Les autrices (1) n'ont pas la visibilité qu'elles méritent. Leurs écrits seraient-ils systématiquement de moindre qualité que leurs homologues masculins ? Bien sûr que non. Elles subissent surtout la même discrimination que la plupart des femmes, dans une société occidentale dominée par les hommes. Une maison d'édition, Talents Hauts, les (re)met à l'honneur, notamment à travers une très belle collection, Les Plumées. Deux œuvres de Marguerite Audoux (lire aussi la rubrique (Ré)acteurs) font partie du catalogue.

 

Heureux hasard du calendrier : alors que la compagnie Poupées Russes mettait en scène « L'atelier de Marie-Claire » à Sainte-Montaine (lire aussi la rubrique (Ré)acteurs), l'ouvrage signé Marguerite Audoux était republié dans la collection Les Plumées, par la maison d'édition Talents Hauts. L'œuvre qui lui valut le prix Femina en 1910, « Marie-Claire », était déjà ressorti en mars dernier.

Sept autrices sont, pour le moment, entrées dans la collection :

- Renée Vivien (1877-1909), avec le roman « L'aimée ». Poétesse appartenant aussi bien aux mouvements littéraires du Parnasse, du Symbolisme, du Préraphaélisme que du Romantisme tardif, elle publia plus de 500 poèmes, des nouvelles, des volumes de prose, ainsi que deux traductions de poétesses grecques dont Sappho. Depuis 1935, un prix de poésie est remis en son honneur.marie claire

- Judith Gautier (1845-1917), avec « Isoline ». Fille de Théophile Gautier, elle fut la première femme membre de l’académie Goncourt. Poétesse, romancière, traductrice, journaliste et autrice dramatique, elle est à l’origine d’une œuvre originale et souvent méconnue.

- - - - -

TÂCHES:
[a] Énumérez les mouvements littéraires auxquels l'extrait sur la collection Les Plumées rattache Renée Vivien.
[b] Prolongez l'extrait sur la collection Les Plumées à partir de sa dernière phrase.
Les lignes présentées ensuite constituent un matériau distinct de l'extrait sur la collection Les Plumées.

- - - - -

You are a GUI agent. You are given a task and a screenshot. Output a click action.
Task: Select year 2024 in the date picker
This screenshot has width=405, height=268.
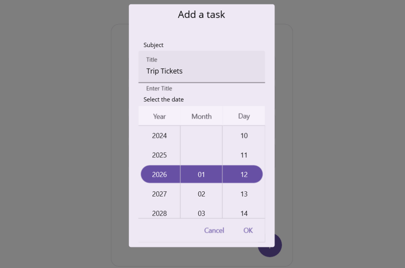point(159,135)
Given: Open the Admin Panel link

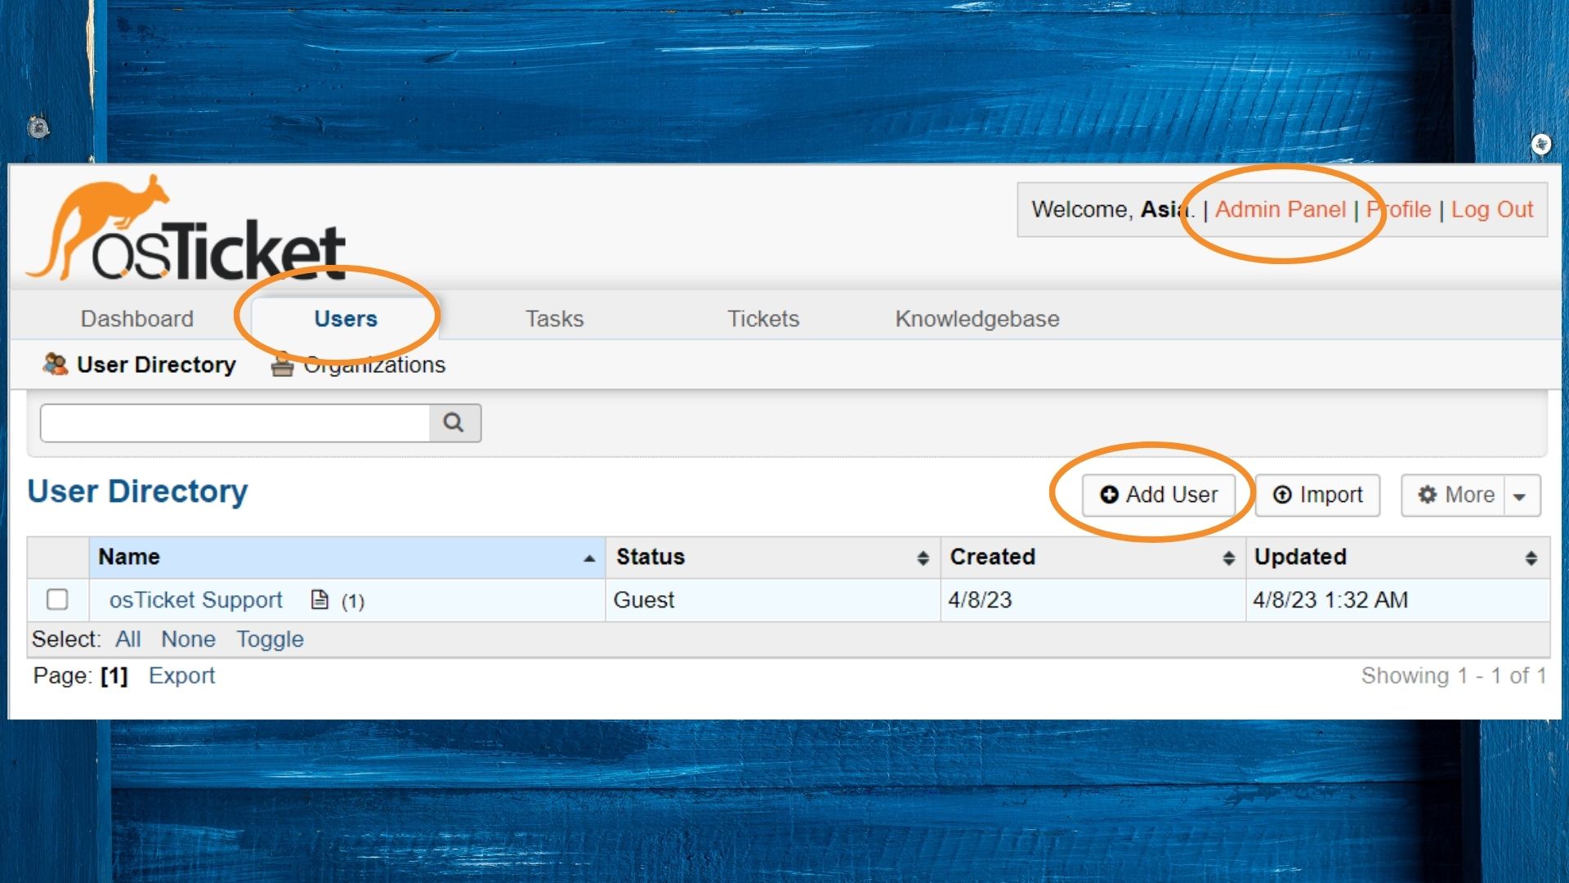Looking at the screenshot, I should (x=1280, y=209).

- - - - -

RÉPONSES PAR TÂCHE:
[a] Le Parnasse, le Symbolisme, le Préraphaélisme et le Romantisme tardif.

[b]
- Gabrielle-Suzanne de Villeneuve (1695-1755), avec « La Belle et la Bête » dont elle écrivit la première version moderne en 1740. Mais son œuvre la plus remarquée en son temps fut « La jardinière de Vincennes » qui parut en 1753.

- Marie-Louise Gagneur (1832-1902), avec « Trois sœurs rivales ». Elle a publié des essais, des nouvelles et des romans. Son œuvre est marquée par son anti-cléricalisme et son engagement en faveur du pacifisme et d’une république sociale. Elle est entrée en 1864 à la Société des gens de lettres et a interpellé l’Académie française sur la féminisation des noms de métier. Elle a reçu la légion d’honneur en 1901.

- Renée Dunan (1892-1936) avec « Le jardin du bonheur ». Journaliste, essayiste, féministe, anarchiste, dadaïste et pacifiste, elle a écrit une cinquantaine d’ouvrages de genres variés : érotisme, aventure, historique, policier, psychologique, ésotérique, fantastique, science-fiction.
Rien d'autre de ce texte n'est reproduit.